Thursday, September 24, 2009

Kickin' It With The Natives

Samantha The Time MachineOne popular science fiction trope is the idea of characters from a technologically “advanced” culture making contact with characters from a relatively “primitive” culture.

In the pulp SF stories of yore, sometimes it’s a result of discovering a “lost world” replete with buxom, scantily clad cavewomen and dinosaurs (neither of which existed at the same time anyway—I mean, I’ve never seen cave paintings of buxom, scantily clad dinosaurs…have you?!). Other times, it occurs as a result of interstellar travel to other planets, where the natives are often humanoid. In the case of romance, this is often pretty dang convenient!

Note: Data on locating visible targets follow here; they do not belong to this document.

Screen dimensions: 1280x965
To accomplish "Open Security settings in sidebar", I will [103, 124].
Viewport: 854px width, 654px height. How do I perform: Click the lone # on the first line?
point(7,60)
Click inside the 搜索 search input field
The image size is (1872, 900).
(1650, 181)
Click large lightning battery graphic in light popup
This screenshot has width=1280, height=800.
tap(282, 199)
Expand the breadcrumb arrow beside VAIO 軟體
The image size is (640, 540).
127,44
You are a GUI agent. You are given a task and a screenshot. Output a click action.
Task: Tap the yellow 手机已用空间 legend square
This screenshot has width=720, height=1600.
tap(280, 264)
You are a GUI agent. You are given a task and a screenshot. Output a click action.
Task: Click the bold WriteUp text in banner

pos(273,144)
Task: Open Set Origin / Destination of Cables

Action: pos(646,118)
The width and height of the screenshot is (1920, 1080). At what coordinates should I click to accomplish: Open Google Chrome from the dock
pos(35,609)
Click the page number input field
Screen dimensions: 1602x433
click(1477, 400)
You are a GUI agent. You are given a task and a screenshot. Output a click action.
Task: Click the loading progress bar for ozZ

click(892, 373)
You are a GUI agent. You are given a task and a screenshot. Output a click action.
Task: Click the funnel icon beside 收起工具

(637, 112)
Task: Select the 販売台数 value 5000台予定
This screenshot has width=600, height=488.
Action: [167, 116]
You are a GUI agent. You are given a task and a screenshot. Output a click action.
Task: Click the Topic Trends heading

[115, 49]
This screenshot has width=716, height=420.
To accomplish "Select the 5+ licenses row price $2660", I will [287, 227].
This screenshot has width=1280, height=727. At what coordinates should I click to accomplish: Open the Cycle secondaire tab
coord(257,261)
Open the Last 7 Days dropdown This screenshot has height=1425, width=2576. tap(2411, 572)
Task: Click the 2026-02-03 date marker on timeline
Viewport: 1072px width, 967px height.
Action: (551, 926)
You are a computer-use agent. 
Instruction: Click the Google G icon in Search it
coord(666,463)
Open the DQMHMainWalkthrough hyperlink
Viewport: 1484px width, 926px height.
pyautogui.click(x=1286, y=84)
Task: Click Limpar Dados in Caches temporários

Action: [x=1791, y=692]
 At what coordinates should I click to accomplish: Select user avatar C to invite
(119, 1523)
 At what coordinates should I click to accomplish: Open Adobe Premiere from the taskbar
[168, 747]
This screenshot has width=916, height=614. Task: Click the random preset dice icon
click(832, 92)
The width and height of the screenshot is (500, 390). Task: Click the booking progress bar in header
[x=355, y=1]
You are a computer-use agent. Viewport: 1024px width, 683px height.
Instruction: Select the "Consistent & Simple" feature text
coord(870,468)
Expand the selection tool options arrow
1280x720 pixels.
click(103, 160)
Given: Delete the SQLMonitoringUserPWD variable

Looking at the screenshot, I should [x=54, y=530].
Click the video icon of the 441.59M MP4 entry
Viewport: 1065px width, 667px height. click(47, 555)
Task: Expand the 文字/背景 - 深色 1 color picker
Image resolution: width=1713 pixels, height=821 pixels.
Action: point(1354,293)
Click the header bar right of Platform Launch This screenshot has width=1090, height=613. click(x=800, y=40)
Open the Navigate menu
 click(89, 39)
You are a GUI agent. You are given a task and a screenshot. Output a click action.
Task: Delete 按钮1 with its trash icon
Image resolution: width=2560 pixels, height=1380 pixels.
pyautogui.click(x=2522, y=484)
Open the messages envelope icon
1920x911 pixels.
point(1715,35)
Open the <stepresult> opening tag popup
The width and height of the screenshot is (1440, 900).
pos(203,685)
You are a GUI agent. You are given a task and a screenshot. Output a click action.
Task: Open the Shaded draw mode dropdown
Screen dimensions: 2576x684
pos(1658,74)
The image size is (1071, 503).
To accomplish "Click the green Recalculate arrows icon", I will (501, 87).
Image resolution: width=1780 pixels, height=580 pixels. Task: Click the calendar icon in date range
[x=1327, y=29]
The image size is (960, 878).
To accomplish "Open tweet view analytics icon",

Science fiction romance is not immune, having its share of encounters of the primitive kind.

[Slight Spoilers Ahead]

Allred Close Encounters

I’m intrigued by the fact that several books released within the past couple of years involved encounters between the protagonists from advanced, space faring cultures and characters from primitive cultures: Katherine Allred’s CLOSE ENCOUNTERS, Jess Granger’s BEYOND THE RAIN, and Sandra McDonald’s THE OUTBACK STARS trilogy. Beyond that connection, there are no similarities between these books. Each encounter is executed differently, and in Allred’s book there’s even a big twist on the theme.

Reading the above books made me realize how much of a fascination we have with the juxtaposition of advanced and primitive cultures. Naturally, it begs the question of how does one define “advanced” and “primitive.” I’m sure that discussion could last for weeks.

Stars Blue Yonder

I had some thoughts on why SF, and by extension, SFR, frequently returns to the well of primitive cultures for stories:

* It reflects our fascination with our own past

* It explores the idea that returning to primitive ways is somehow threatening, or on the other hand, salvation (i.e., an appreciation of the simple things in life, or natural resources)

* It explores the idea that an advanced, space-faring culture interfering in any way with a more primitive culture could cause problems (e.g., STAR TREK’s prime directive, but the device is also used in other SF stories.)

* It’s a value judgment about the primitive culture, the technologically advanced culture, or both.

* In the case of romance, it’s a way to explore how a relationship between characters from each culture would unfold.

Beyond The Rain

I’m sure there are more. What’s your take? Know of any other books or films that feature these types of encounters? When does it work well, and when does it fall short of good speculative fiction/romance?